+++ EXERCISE INPUT

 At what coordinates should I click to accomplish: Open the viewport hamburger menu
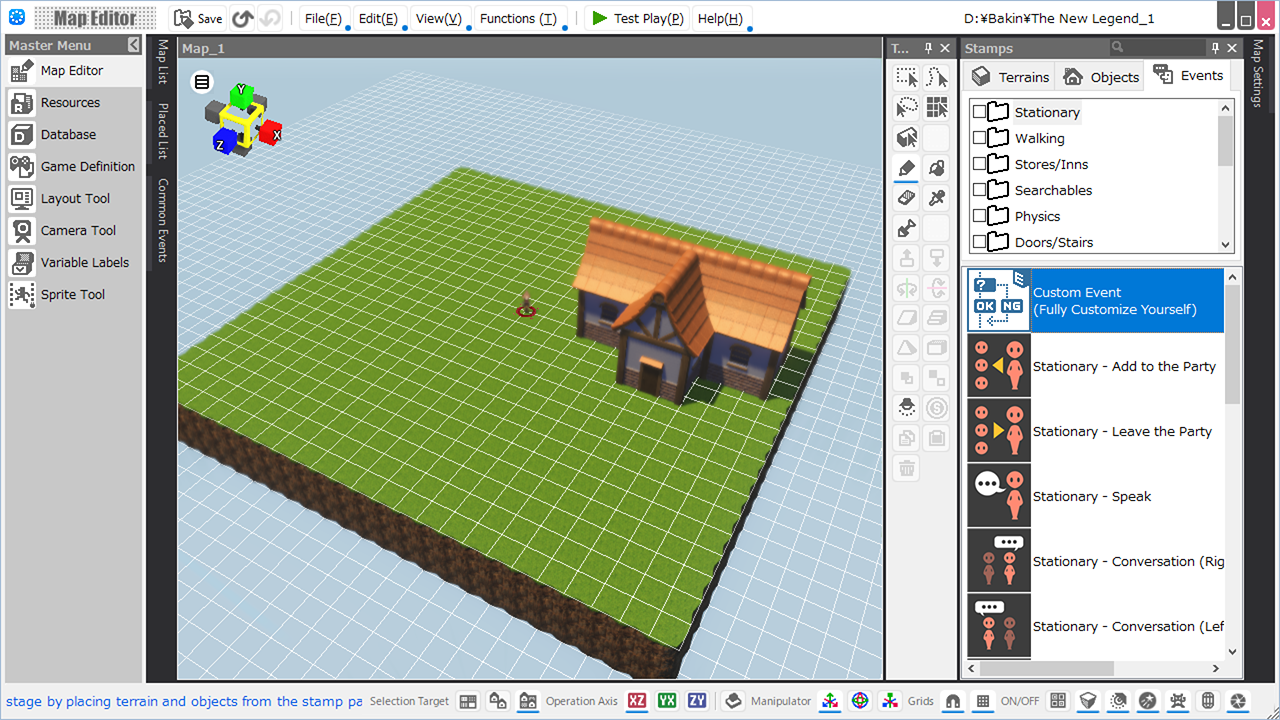click(202, 82)

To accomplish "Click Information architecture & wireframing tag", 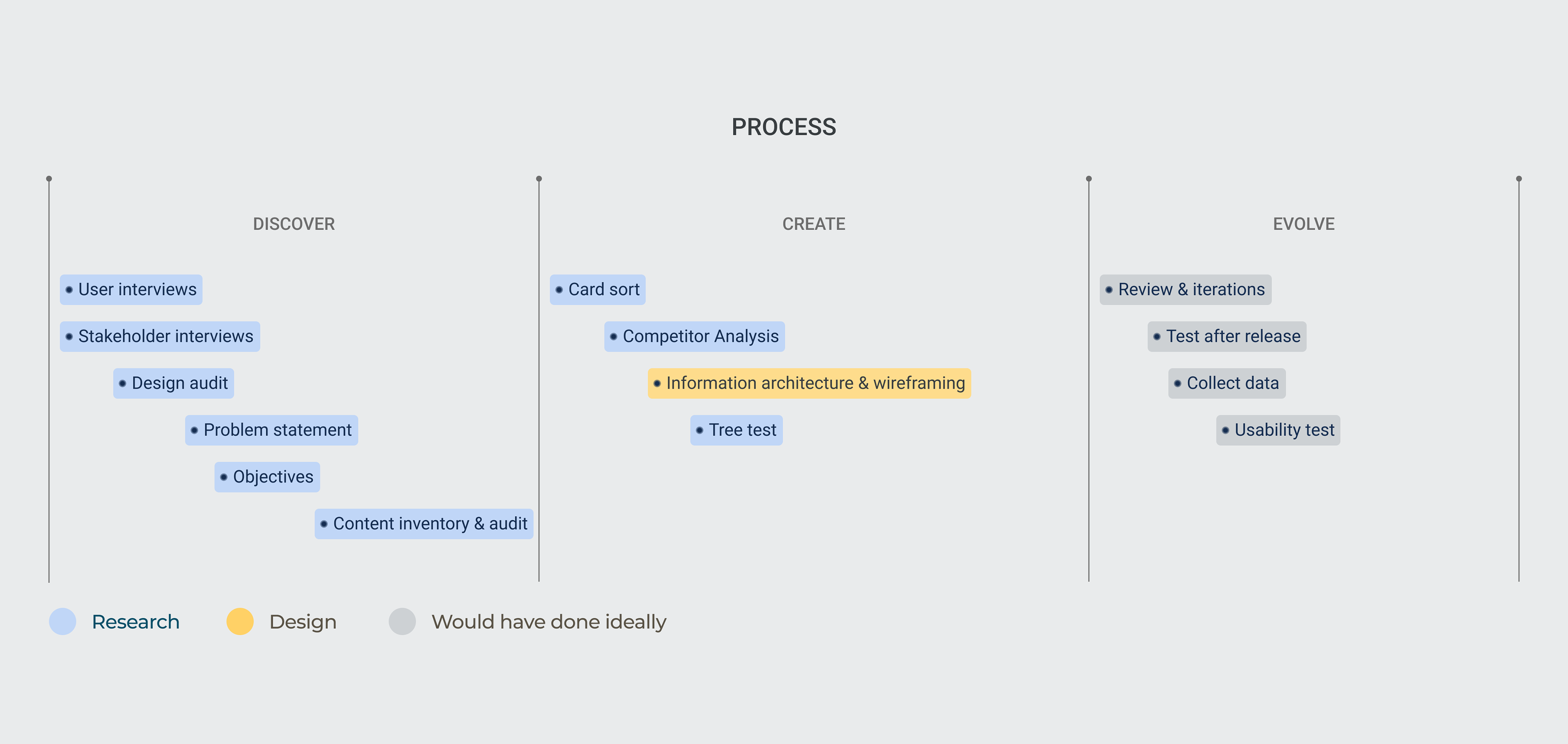I will [809, 383].
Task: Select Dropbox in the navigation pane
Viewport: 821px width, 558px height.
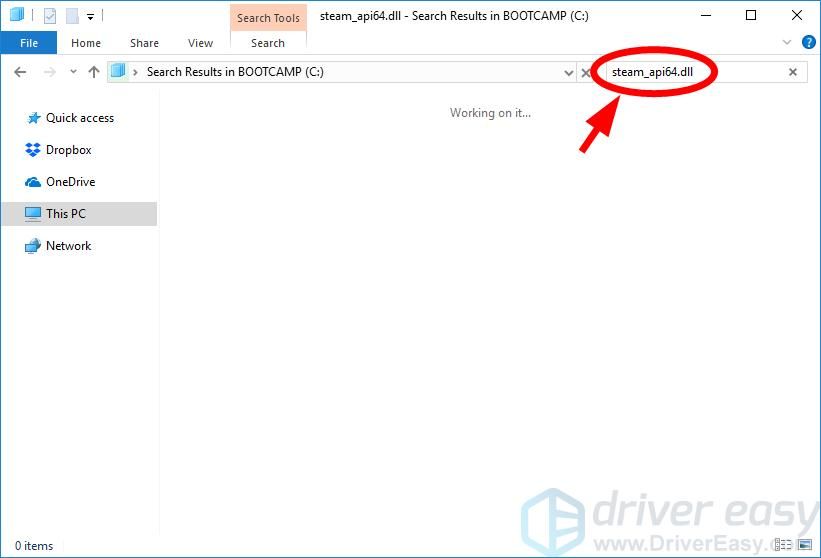Action: tap(68, 150)
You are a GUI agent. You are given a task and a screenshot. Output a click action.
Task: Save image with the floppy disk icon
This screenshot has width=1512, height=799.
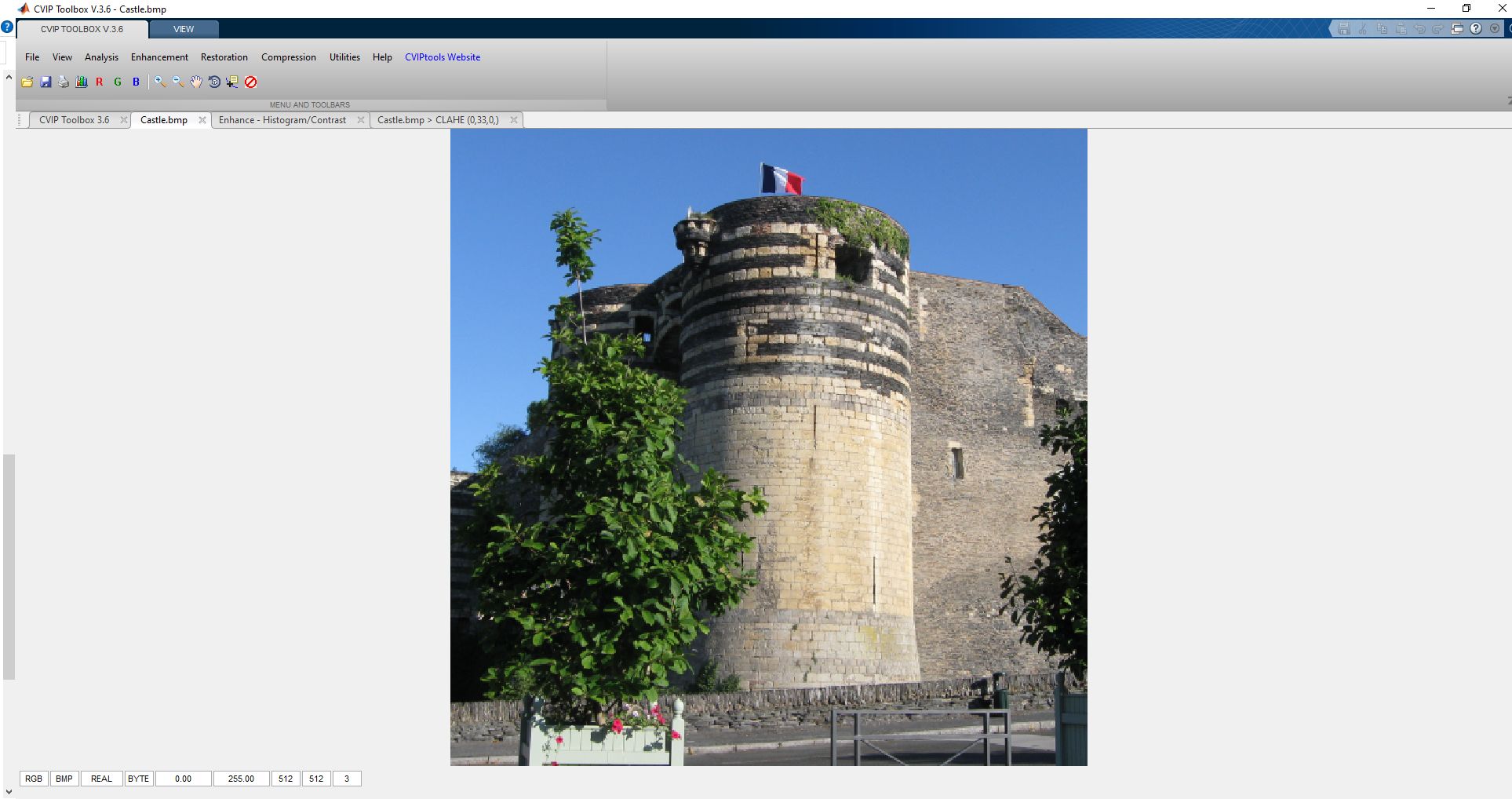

++++++

ABOUT THIS EXERCISE: Once you have read the records above, say how many of their lines contain the word "screenshot", giving only that figure.

OUTPUT: 2